Parliamo di chimere. Le suggestioni dell'ibrido uomo-animale rischiano di farci pensare a laboratori sotterranei nei quali si aggirano inquietanti creature con corpo da macaco e testa da essere umano. Ovviamente non è così. Il team del giapponese Hiromitsu Nakauchi, per esempio, lavora all'inserimento di cellule umane dentro a embrioni di topo che vengono poi impiantati una madre surrogata che, se possibile, porterà a termine la gravidanza. In questo caso parliamo di cellule staminali pluripotenti indotte (iPS), ossia cellule embrionali che sono programmate per diventare, con lo sviluppo, qualsiasi tipo di cellula. L'esperimento di Nakauchi prevede la modifica di un embrione di topo al quale verranno tolti i geni necessari alla produzione del pancreas, poi l'impianto di iPS umane nello stesso embrione. Se tutto dovesse andare come previsto, il topo che nascerà sarà un topo con un pancreas umano.

A che cosa serve? L'obiettivo non è invadere il mondo con un esercito di topi dal pancreas umano: l'idea è piuttosto quella di usare i topi come primo test per affinare la tecnica, e poi passare ad animali più geneticamente compatibili con l'essere umano (per esempio una scimmia), oppure con organi di dimensioni simili alle nostre (per esempio un maiale). A quel punto (ancora molto lontano) avremmo a disposizione un serbatoio immenso di organi umani cresciuti dentro ad animali da allevamento e pronti per il trapianto: una soluzione alla crisi sanitaria che va avanti dalla fine degli anni Ottanta e che vede una generale scarsità di donatori umani disponibili.

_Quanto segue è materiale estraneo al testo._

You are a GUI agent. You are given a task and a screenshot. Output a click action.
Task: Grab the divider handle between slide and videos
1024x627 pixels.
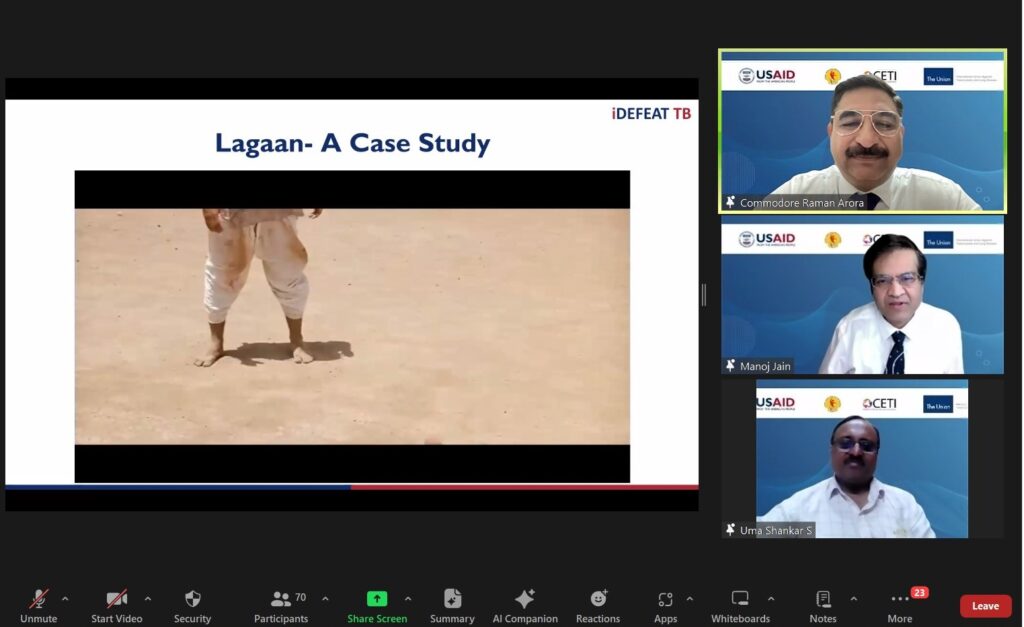click(704, 294)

I problemi. L'utilizzo di queste tecniche è controverso, per molte ragioni. Lo stesso Nakauchi nel 2018 ha raccontato che un suo primo esperimento con una pecora privata del pancreas ha prodotto un animale con pochissime cellule umane e nulla che ricordasse un pancreas: la distanza genetica tra uomo e pecora è con ogni probabilità responsabile del fallimento, con le iPS impiantate che sono state assorbite e sostanzialmente ignorate dalle cellule dell'animale. C'è poi chi fa notare il rischio insito nell'uso di staminali, che potrebbero "emigrare" dal luogo dell'impianto e andare a contribuire allo sviluppo di altri organi o tessuti, con risultati imprevedibili. Infine, c'è sul tavolo un'altra questione etica: è giusto allevare in massa animali il cui destino è quello di fare da serbatoi di organi per noi umani?

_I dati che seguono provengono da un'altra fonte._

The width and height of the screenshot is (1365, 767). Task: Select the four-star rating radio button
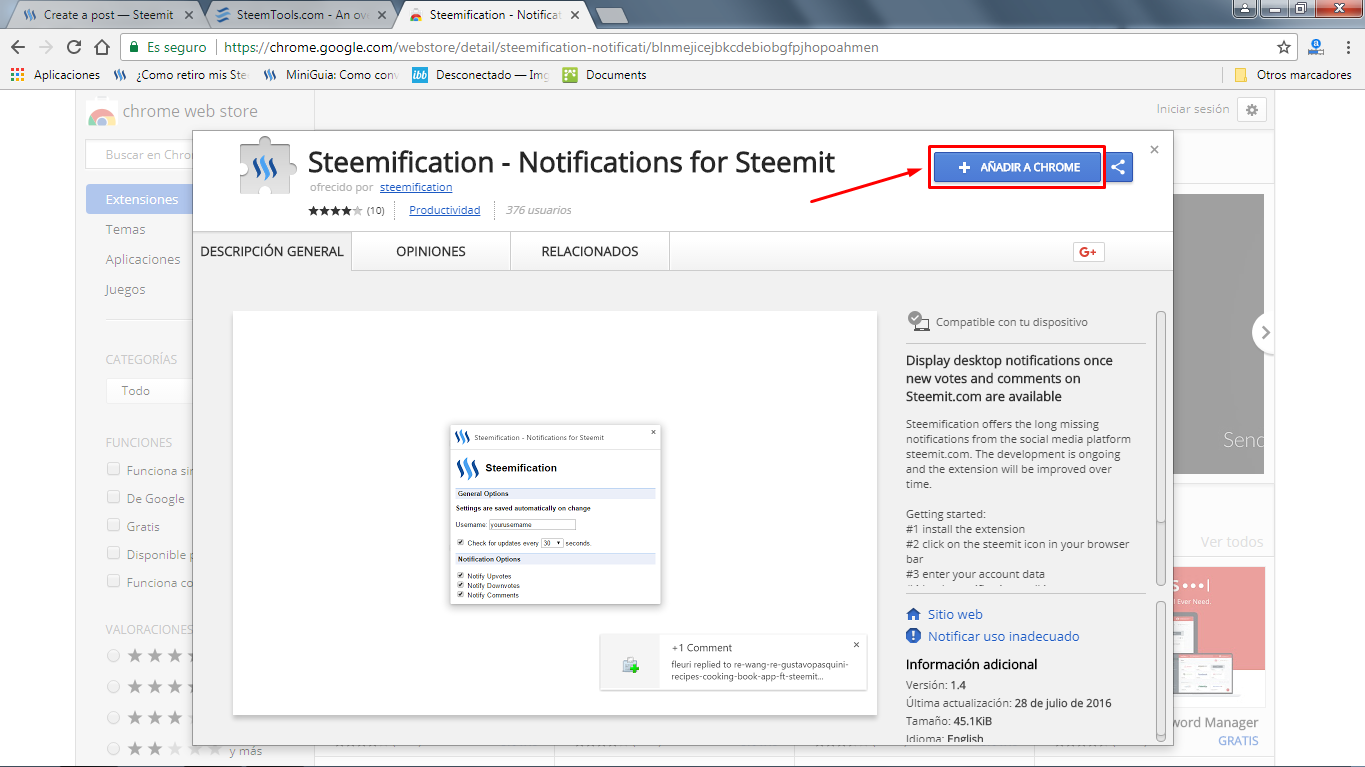pyautogui.click(x=113, y=656)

Gli esperimenti continuano. Mentre una parte del mondo della ricerca si interroga sulla liceità di queste tecniche, c'è invece chi è più interessato ad affinarle: l'esperimento condotto in Cina dal professor Juan Carlos Izpisúa Belmonte ha prodotto un ibrido tra uomo e scimmia, un embrione al quale non è stato permesso di svilupparsi fino in fondo ma che ha comunque mostrato segni (definiti incoraggianti) di adattamento alle cellule umane.

Quello che colpisce della vicenda è il dove: Izpisúa Belmonte (che nel 2014 ha lasciato il Barcelona Regenerative Medicine Center, che a suo dire non sosteneva a sufficienza le sue ricerche) è volato fino in Cina con il suo team, una squadra mista composta di spagnoli e americani. Sia la Spagna sia gli Stati Uniti, infatti, non vietano questi esperimenti ma ne limitano fortemente il raggio d'azione: in Spagna, per esempio, si possono condurre solo se dimostrabilmente legati allo studio di una malattia mortale. Al contrario, la Cina non ha leggi a riguardo, ma infrastrutture all'avanguardia che incoraggiano gli scienziati occidentali a spostare lì le loro ricerche.